**AIM OF THE TASK:** A complete, exact retyping of the data below is required.

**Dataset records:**
━━━━━━━━
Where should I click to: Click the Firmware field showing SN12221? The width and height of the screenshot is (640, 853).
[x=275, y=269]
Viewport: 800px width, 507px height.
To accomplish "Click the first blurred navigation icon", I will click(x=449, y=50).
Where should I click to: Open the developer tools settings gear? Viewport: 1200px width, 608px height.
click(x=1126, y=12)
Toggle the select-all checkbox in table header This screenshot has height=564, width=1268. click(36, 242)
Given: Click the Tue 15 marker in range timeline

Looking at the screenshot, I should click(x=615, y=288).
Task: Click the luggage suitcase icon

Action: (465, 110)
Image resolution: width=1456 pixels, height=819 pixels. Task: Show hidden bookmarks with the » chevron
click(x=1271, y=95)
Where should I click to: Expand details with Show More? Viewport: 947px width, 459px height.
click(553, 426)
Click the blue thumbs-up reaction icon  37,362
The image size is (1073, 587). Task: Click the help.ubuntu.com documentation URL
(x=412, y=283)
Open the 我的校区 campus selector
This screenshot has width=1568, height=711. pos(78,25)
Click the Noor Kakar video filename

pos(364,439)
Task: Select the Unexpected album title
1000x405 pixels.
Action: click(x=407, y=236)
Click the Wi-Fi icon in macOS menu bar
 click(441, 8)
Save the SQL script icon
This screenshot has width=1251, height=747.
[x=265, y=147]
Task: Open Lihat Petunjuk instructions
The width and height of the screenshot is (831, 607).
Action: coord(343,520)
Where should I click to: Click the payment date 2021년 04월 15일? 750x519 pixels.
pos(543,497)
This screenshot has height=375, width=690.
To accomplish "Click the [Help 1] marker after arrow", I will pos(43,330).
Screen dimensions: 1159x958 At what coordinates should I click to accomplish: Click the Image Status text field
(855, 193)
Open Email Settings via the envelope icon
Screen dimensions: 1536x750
━━━━━━━━
**RESULT:**
Where should I click to: Click the Firmware field showing SN12221? The width and height of the screenshot is (640, 853).
[x=275, y=269]
Viewport: 800px width, 507px height.
To accomplish "Click the first blurred navigation icon", I will click(x=449, y=50).
Where should I click to: Open the developer tools settings gear? Viewport: 1200px width, 608px height.
click(x=1126, y=12)
Toggle the select-all checkbox in table header This screenshot has height=564, width=1268. click(36, 242)
Given: Click the Tue 15 marker in range timeline

Looking at the screenshot, I should click(x=615, y=288).
Task: Click the luggage suitcase icon

Action: (465, 110)
Image resolution: width=1456 pixels, height=819 pixels. Task: Show hidden bookmarks with the » chevron
click(x=1271, y=95)
Where should I click to: Expand details with Show More? Viewport: 947px width, 459px height.
click(553, 426)
Click the blue thumbs-up reaction icon  37,362
The image size is (1073, 587). Task: Click the help.ubuntu.com documentation URL
(x=412, y=283)
Open the 我的校区 campus selector
This screenshot has width=1568, height=711. pos(78,25)
Click the Noor Kakar video filename

pos(364,439)
Task: Select the Unexpected album title
1000x405 pixels.
Action: click(x=407, y=236)
Click the Wi-Fi icon in macOS menu bar
 click(441, 8)
Save the SQL script icon
This screenshot has width=1251, height=747.
[x=265, y=147]
Task: Open Lihat Petunjuk instructions
The width and height of the screenshot is (831, 607).
Action: coord(343,520)
Where should I click to: Click the payment date 2021년 04월 15일? 750x519 pixels.
pos(543,497)
This screenshot has height=375, width=690.
To accomplish "Click the [Help 1] marker after arrow", I will pos(43,330).
Screen dimensions: 1159x958 At what coordinates should I click to accomplish: Click the Image Status text field
(855, 193)
Open Email Settings via the envelope icon
Screen dimensions: 1536x750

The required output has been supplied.